For many of us in the API community and of multigenerational immigrant families, Anti-Asian racism and violence have been socially normalized through microaggressions, aggressions, and rationalizations that are culturally polarized in American and API American lenses. So much so, that many of us in the API community and of multigenerational immigrant families have internalized anti-Asian racism and White supremacy in our bodies, which bear the need to decode and to surface related truths. For some, the simple acknowledgment that anti-Asian racism and violence exists today is difficult to see—a poignant reality for Asians and Pacific Islanders because of the complex silencing of our voices amidst the oppression of Western Imperialism.3
Publishing the open letter functioned as a manifestation of collective grief while meeting the need for emotional solidarity among art workers as cultural producers and protectors. Stop DiscriminAsian functions as a setting for community organizing and emotional solidarity for API groups in the art world. Because our needs to recognize our grief are not met by the art world systems in place; because our experiences are not fully understood by those outside of our community; because if we do not organize with our fellow API art workers to make space for our futures, we will only continue to be silenced. It is our mission and challenge to meet the needs of API emotional solidarity in this time of unstable identity politics that inflame multivalent violence. As scholar Jinah Kim has observed:
Politicizing the structure of grief simultaneously requires the recognition that the force of grief does not itself imagine or desire freedom. And yet it is impossible to think about grief and mourning without imagining freedom from loss and thus the impasses and the incommensurability facing the insurgent drive for freedom.4
And in grief amidst hopeful futures free of racially-motivated violence, over 1,000 API art workers and allies signed this letter in solidarity.
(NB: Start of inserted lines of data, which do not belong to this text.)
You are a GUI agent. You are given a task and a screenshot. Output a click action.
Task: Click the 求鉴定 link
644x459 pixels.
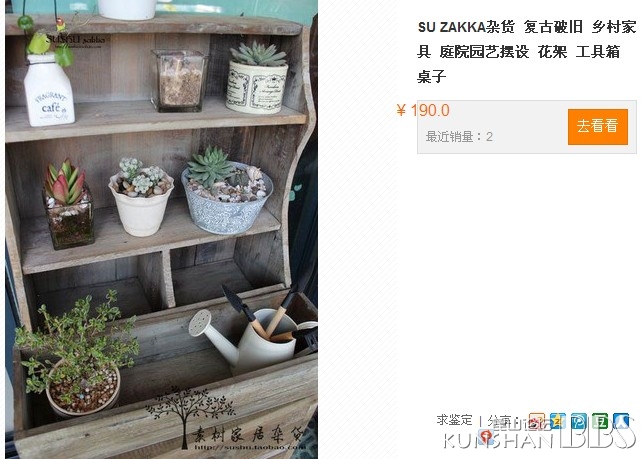point(454,420)
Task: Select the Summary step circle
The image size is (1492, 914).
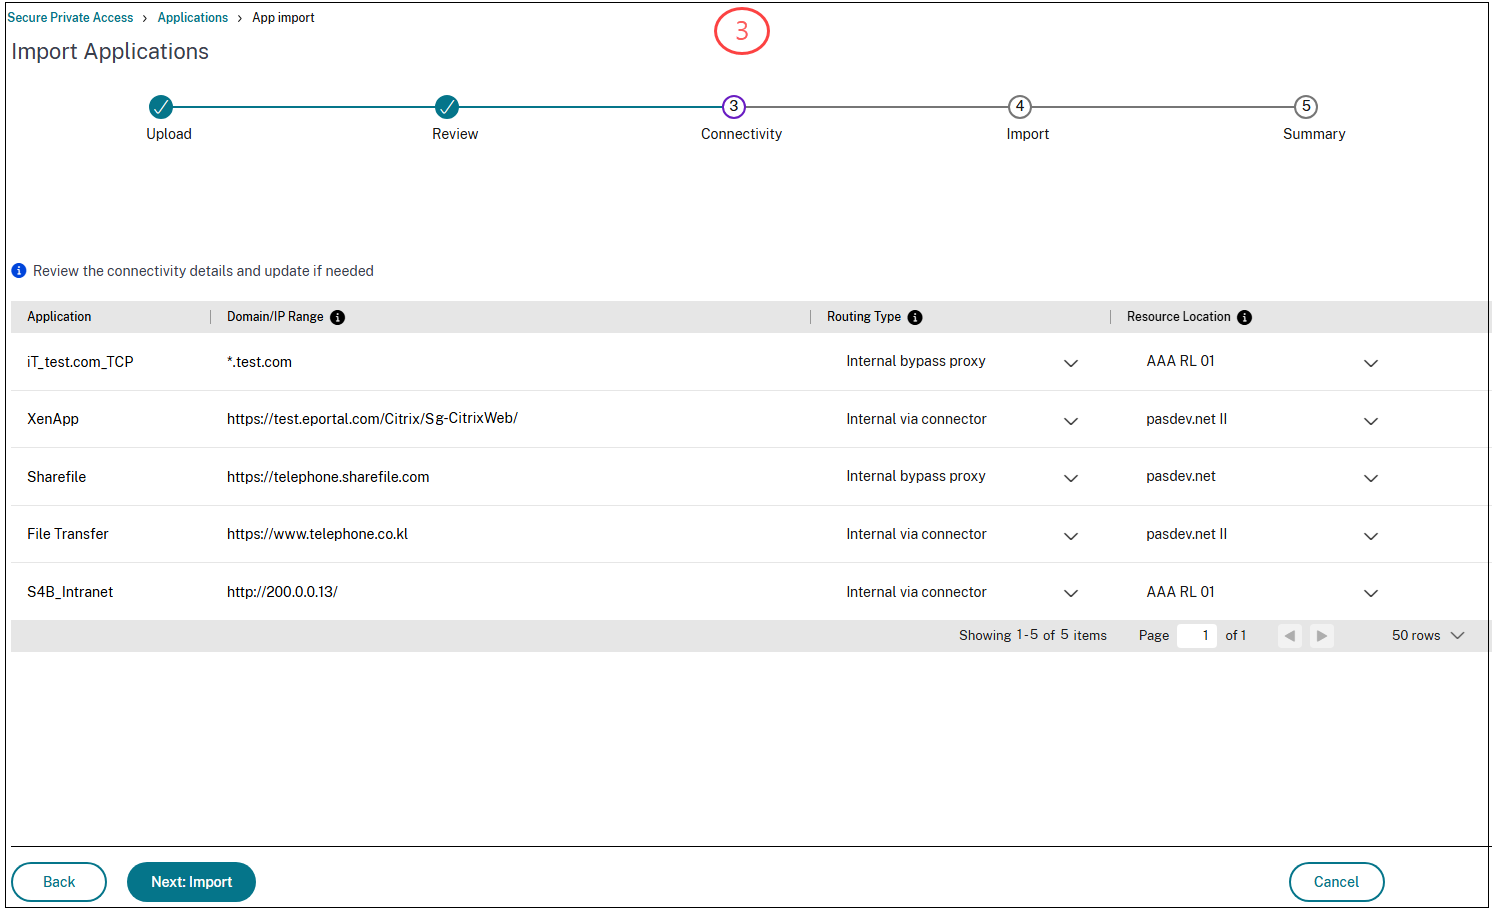Action: pos(1306,106)

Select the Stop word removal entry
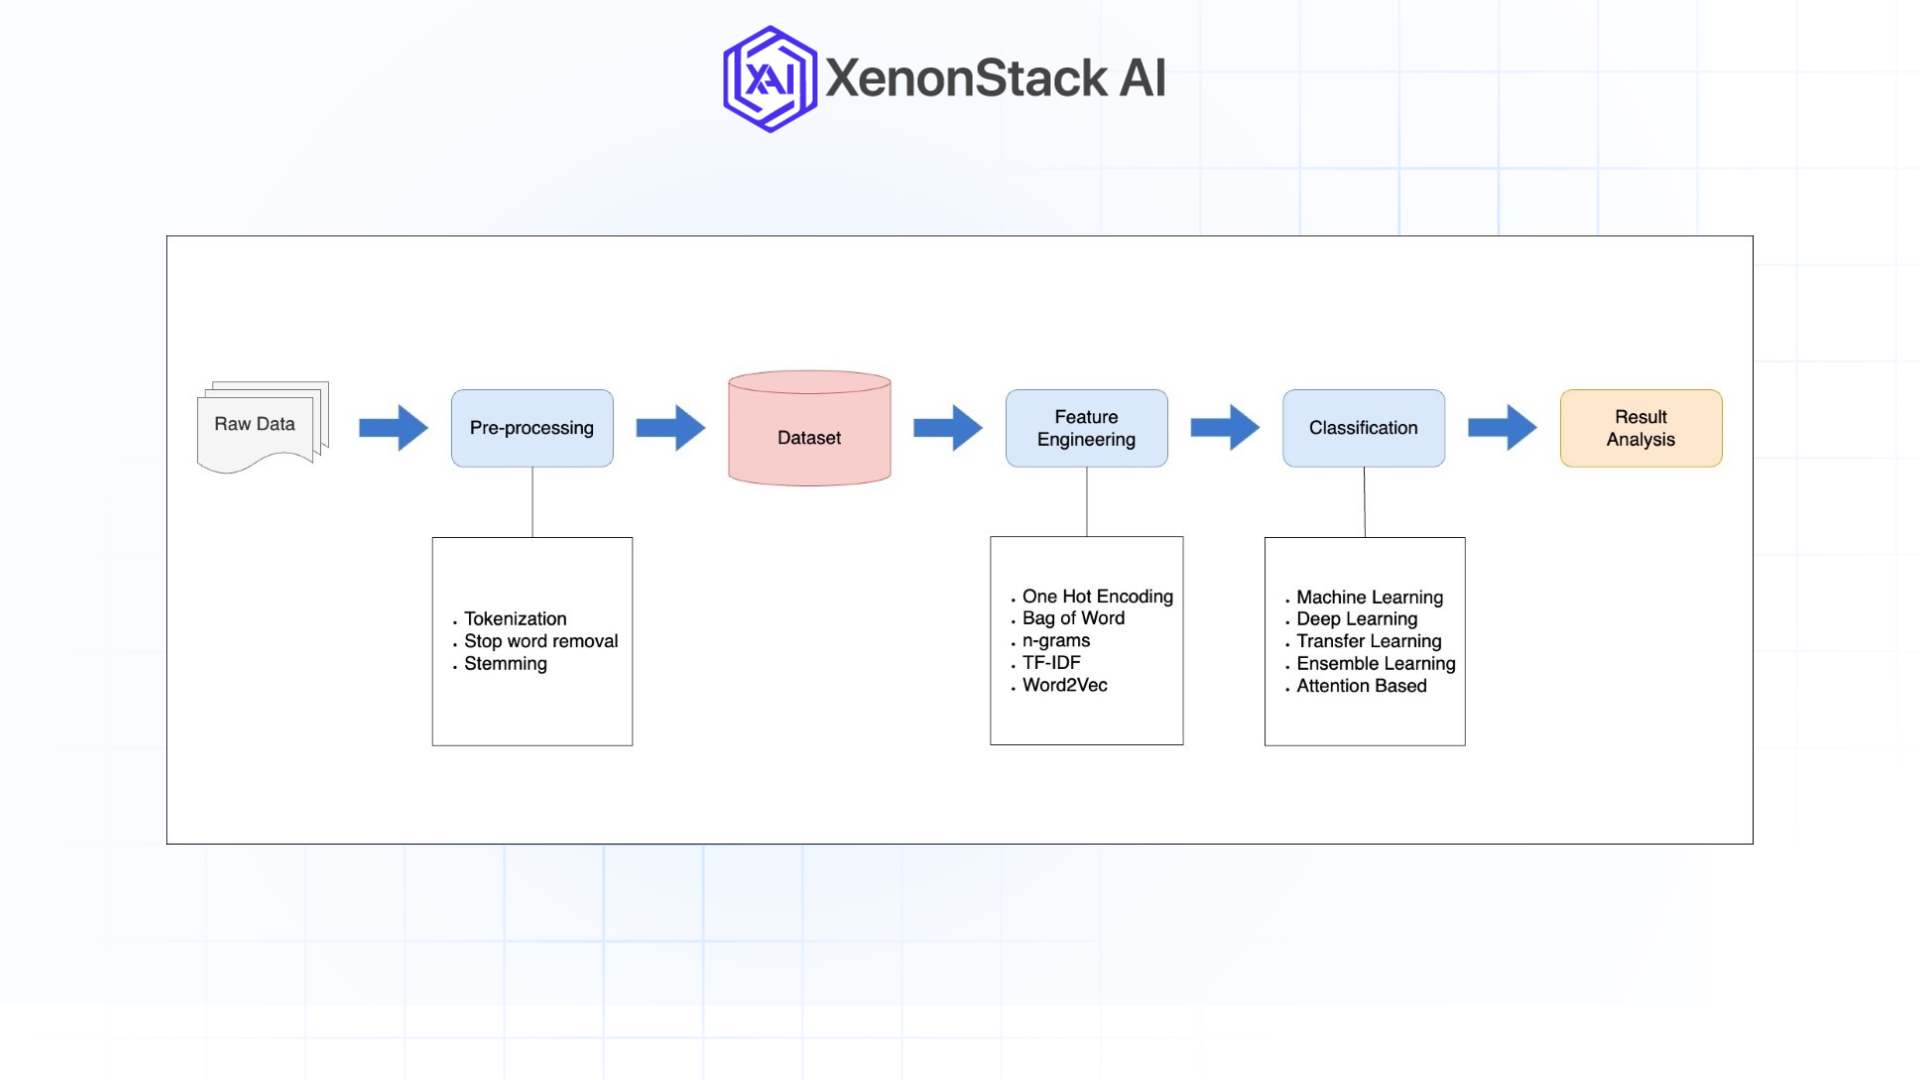540,641
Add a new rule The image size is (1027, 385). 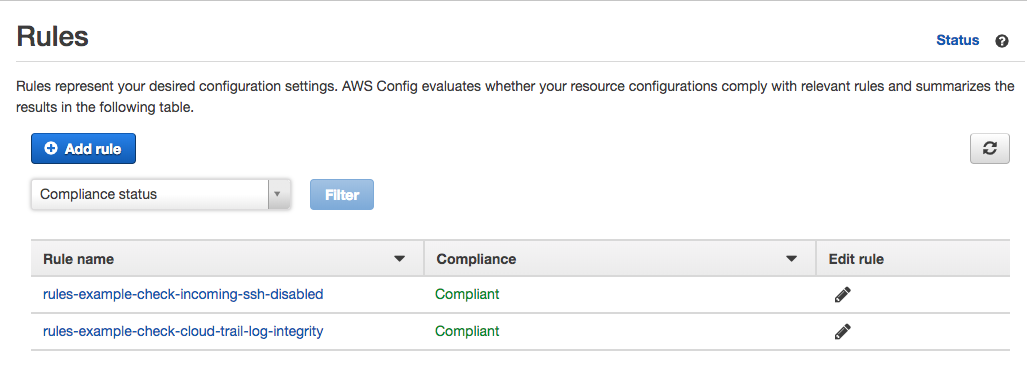tap(83, 149)
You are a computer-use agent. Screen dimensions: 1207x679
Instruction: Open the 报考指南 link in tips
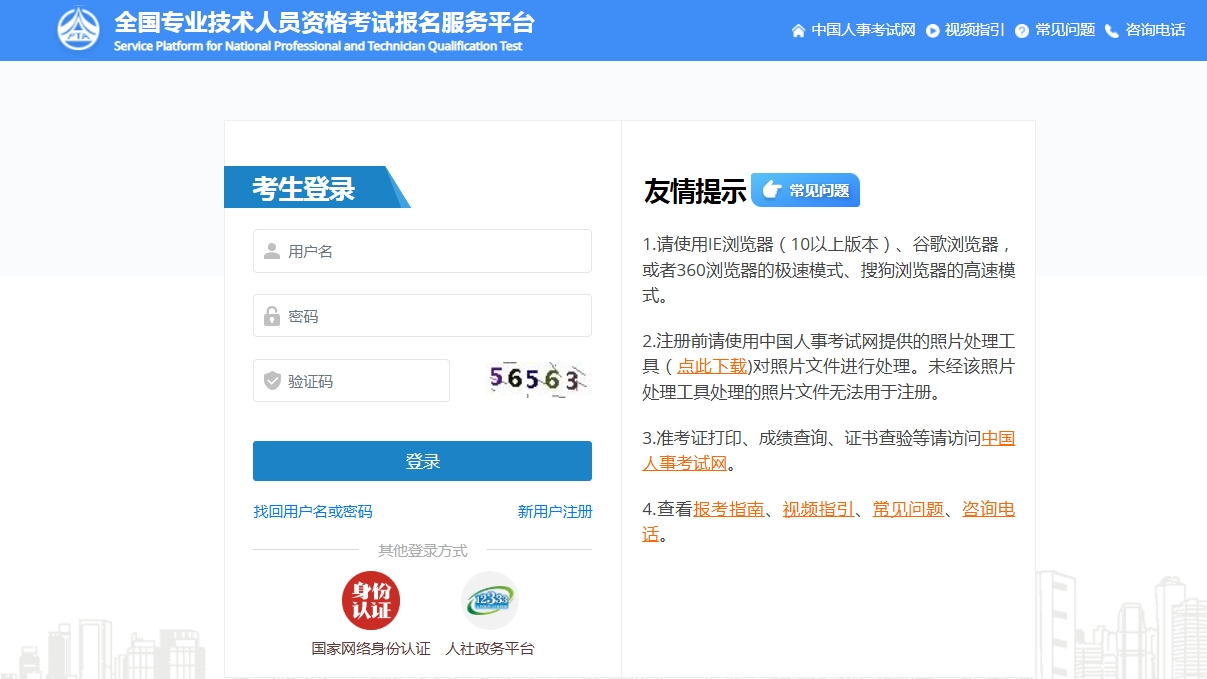click(728, 509)
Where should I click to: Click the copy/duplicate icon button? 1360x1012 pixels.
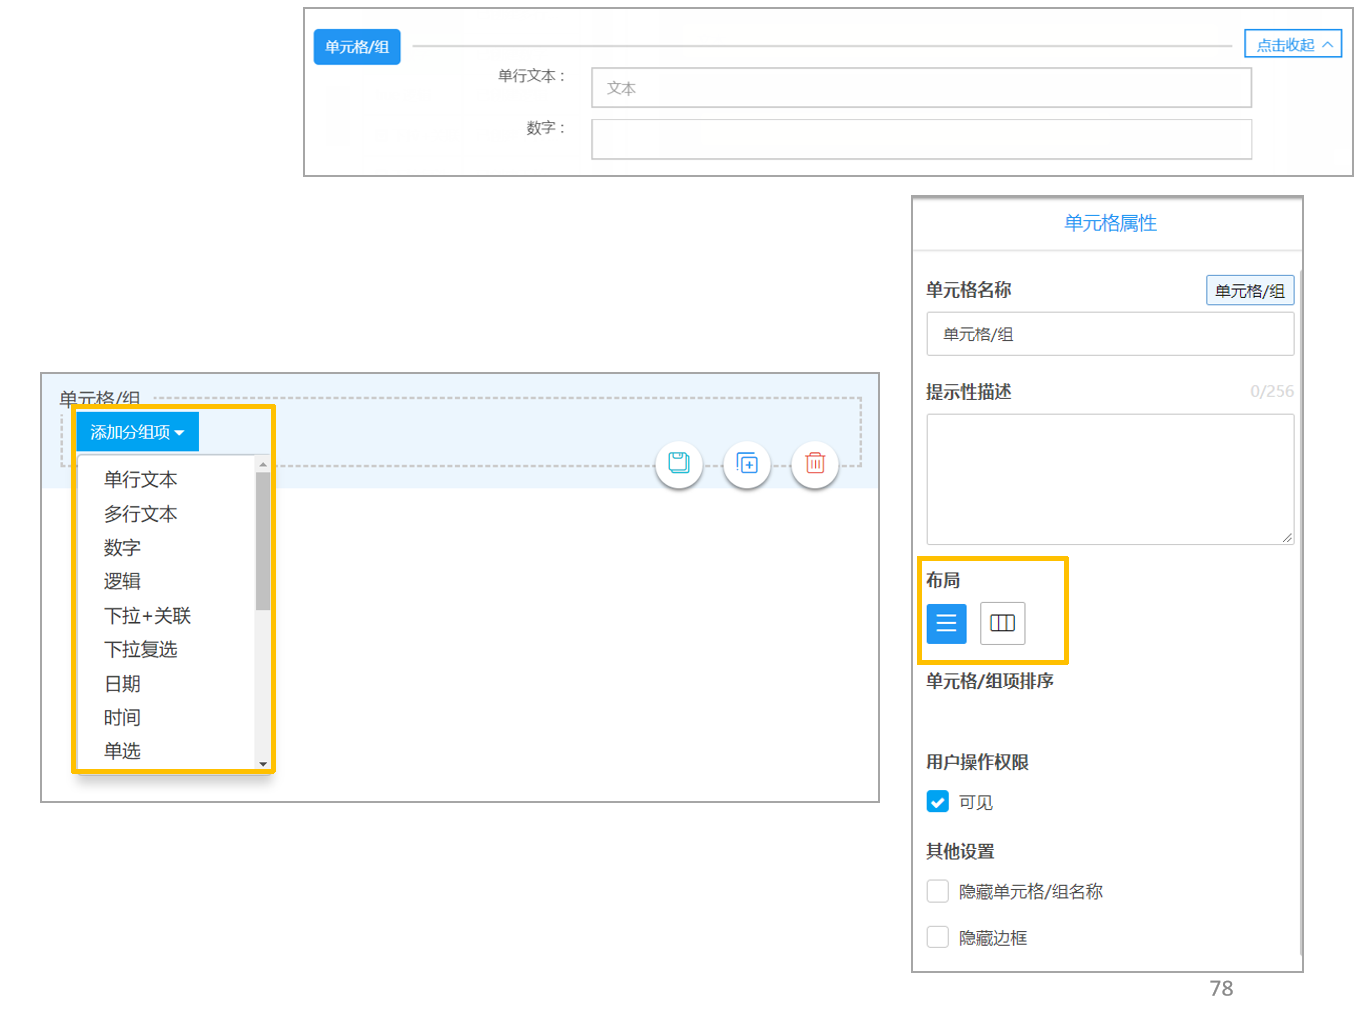point(747,464)
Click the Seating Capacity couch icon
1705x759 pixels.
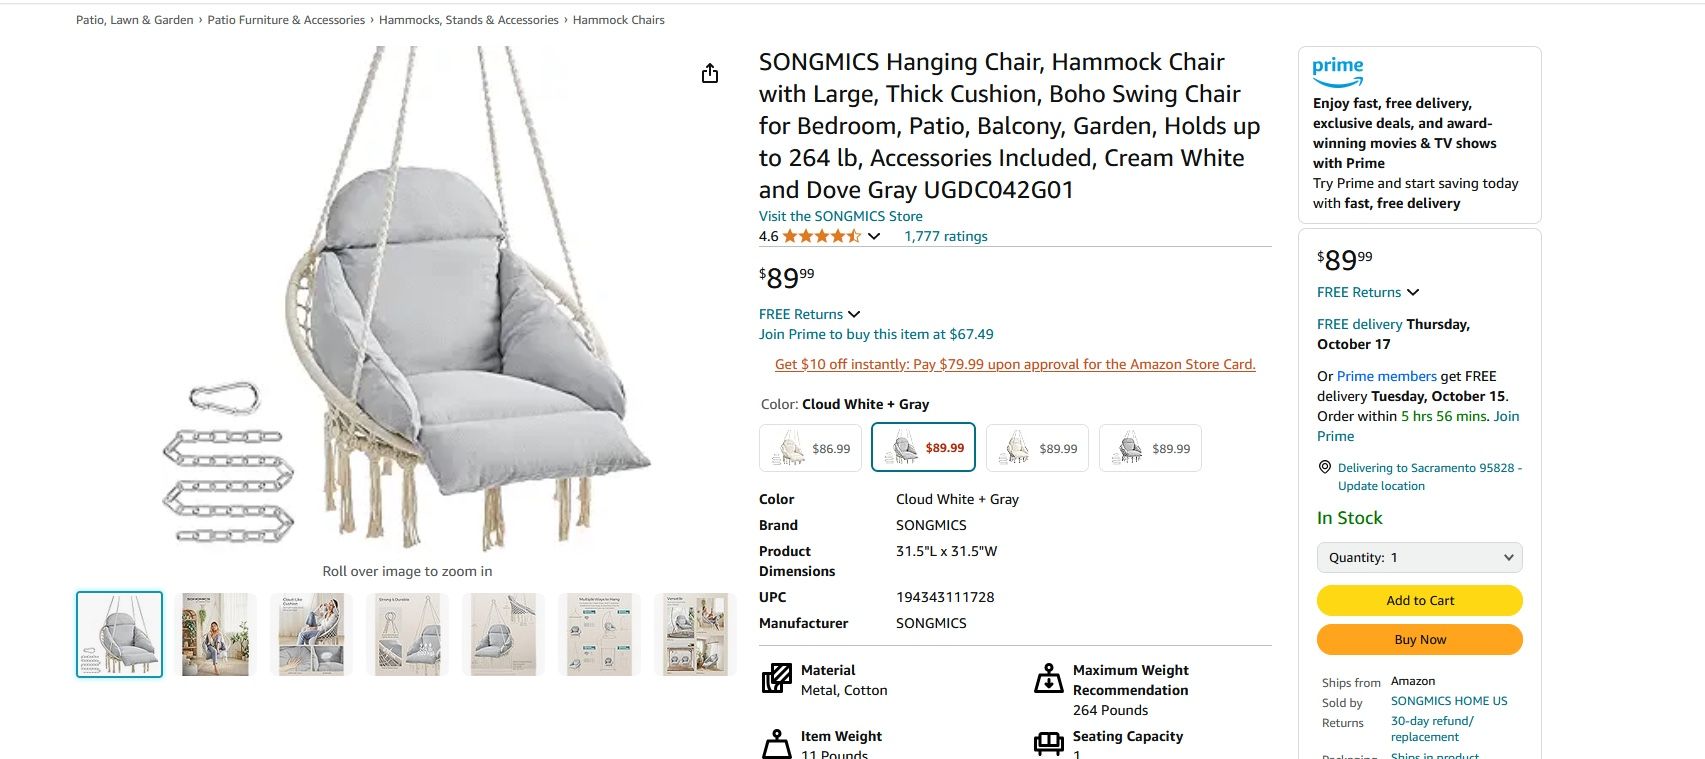pos(1048,743)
Among current Stop DiscriminAsian members, we are intergenerational from cusp Gen Z-Millenials to Gen Xers. We are an API amalgam of curators, artists, writers, educators, and art workers who champion one another in this densely White and heteronormative industry. As our future and initiatives unfold, we continue to strive for building a wider net of emotional solidarity for API art workers by simply being together while imagining opportunities for each other and for future members as we learn how to grow.
Our most recent project was a billboard exhibited in Los Angeles in collaboration with the civic-engagement artist organization For Freedoms. For this, SDA adapted film stills from fellow member Kenneth Tam’s work Silent Spikes (2021) exhibited this year at Times Square in NYC, the Queens Museum, and the Institute of Contemporary Art in LA. The billboard adaptation held the text “Asians have been here longer than cowboys,” evoking the history of sailors from Manila arriving on Chumash land on the California Coast (1587), migrants from India arriving and Filipinos establishing permanent settlements (1700s), and Chinese workers who created the railroad system connecting the west coast with the rest of the United States. In this project, we emphasize significance to be found in the perpetuity, inclusion, and joy of API identity.